    • The industry is highly concentrated; the top 50 companies account for 86% of industry revenue.
    • The biggest firms with snack food manufacturing operations are multi-national companies with large portfolios of food and beverage products and include Pepsico (Frito-Lay), Kraft-Heinz (Planters), and Campbell Soup (Snyder’s-Lance, Emerald).
    • Roasted nut and peanut butter manufacturers account for 41% of firms and 39% of industry revenue.
    • Other snack food manufacturers account for 59% of firms and 61% of revenue.
                                    Industry Forecast
                                    Snack Food Manufacturers Industry Growth
                                    Source: Vertical IQ and Inforum

                                    Recent Developments

                                    Mar 30, 2024 - Labor and Ingredient Costs Fueled 2023 Price Hikes
                                    • The producer price index for snack food manufacturers, which measures prices before reaching consumers, rose 6% in December compared to a year ago after posting a 12% gain in the previous annual comparison amid rampant inflation in the grocery aisles, data from the US Bureau of Labor Statistics show. By comparison, employment by snack food manufacturers was relatively flat – up just 0.5% in December year over year – while average wages at food manufacturers hit a new high of $22.80 per hour in December, a 3.9% year-over-year change. Rising consumer spending and price hikes by producers are helping to offset rising labor and ingredient costs for snack food manufacturers.

#### Supplied data

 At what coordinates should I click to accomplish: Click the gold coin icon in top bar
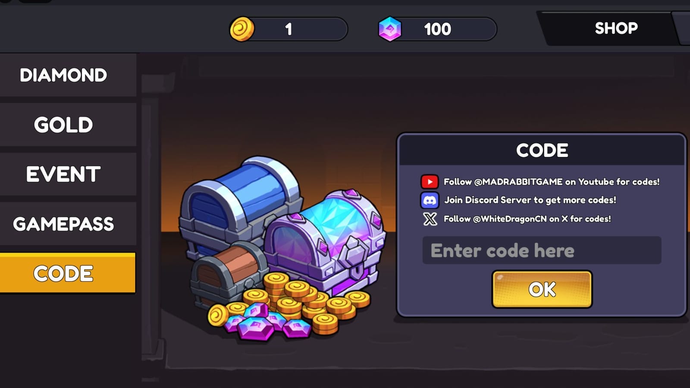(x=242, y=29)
---
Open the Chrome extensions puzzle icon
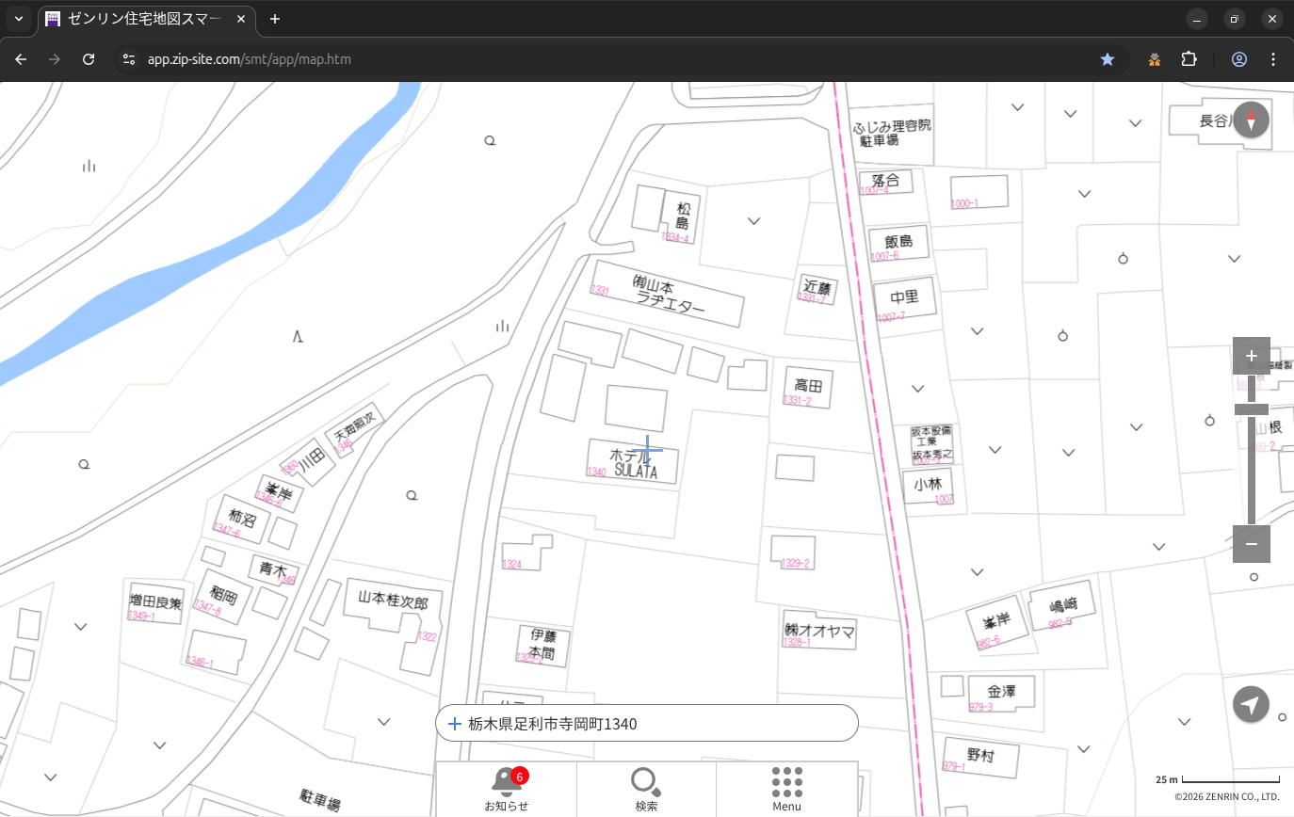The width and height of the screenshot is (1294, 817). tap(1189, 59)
---
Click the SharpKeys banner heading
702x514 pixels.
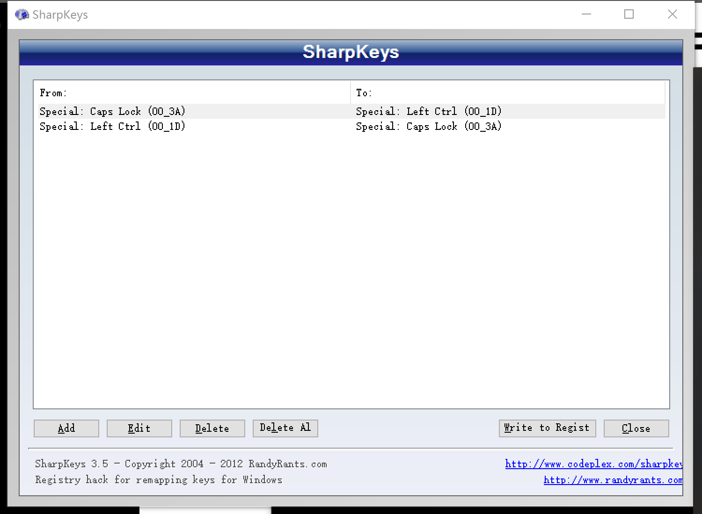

#### Exercises
**a)** In the snack food industry text, copy the part from "Recent Developments" to "snack food manufacturers.", substituting "PPI" for "producer price index".
**b)** Pick up the snack food industry text after its last sentence and add a short continuation.
You won't need the material for any of this.

#### Results for each task
**a)**
Recent Developments

                                    Mar 30, 2024 - Labor and Ingredient Costs Fueled 2023 Price Hikes
                                    • The PPI for snack food manufacturers, which measures prices before reaching consumers, rose 6% in December compared to a year ago after posting a 12% gain in the previous annual comparison amid rampant inflation in the grocery aisles, data from the US Bureau of Labor Statistics show. By comparison, employment by snack food manufacturers was relatively flat – up just 0.5% in December year over year – while average wages at food manufacturers hit a new high of $22.80 per hour in December, a 3.9% year-over-year change. Rising consumer spending and price hikes by producers are helping to offset rising labor and ingredient costs for snack food manufacturers.

**b)**
                                    • The price of cocoa, a key ingredient in many popular snacks, has surged to record highs, The Wall Street Journal reports. In mid-March, May cocoa futures added $438 a metric ton to end at $7,405 in New York, nearly three times the price compared to a year ago and 38% above the previous record set in July 1977 during an earlier period of poor growing conditions in West Africa that shrank the global supply. Most of the world’s cocoa is grown in West Africa where unusually wet weather followed by hot, desert air led to a weak harvest and diminished stockpiles for the second consecutive year. Moreover, the supply shortage has been exacerbated by speculators stocking up on cocoa futures. The surge in cocoa prices has chocolatiers, confectioners, and big food companies raising prices, tweaking recipes, and shrinking products, WSJ reports.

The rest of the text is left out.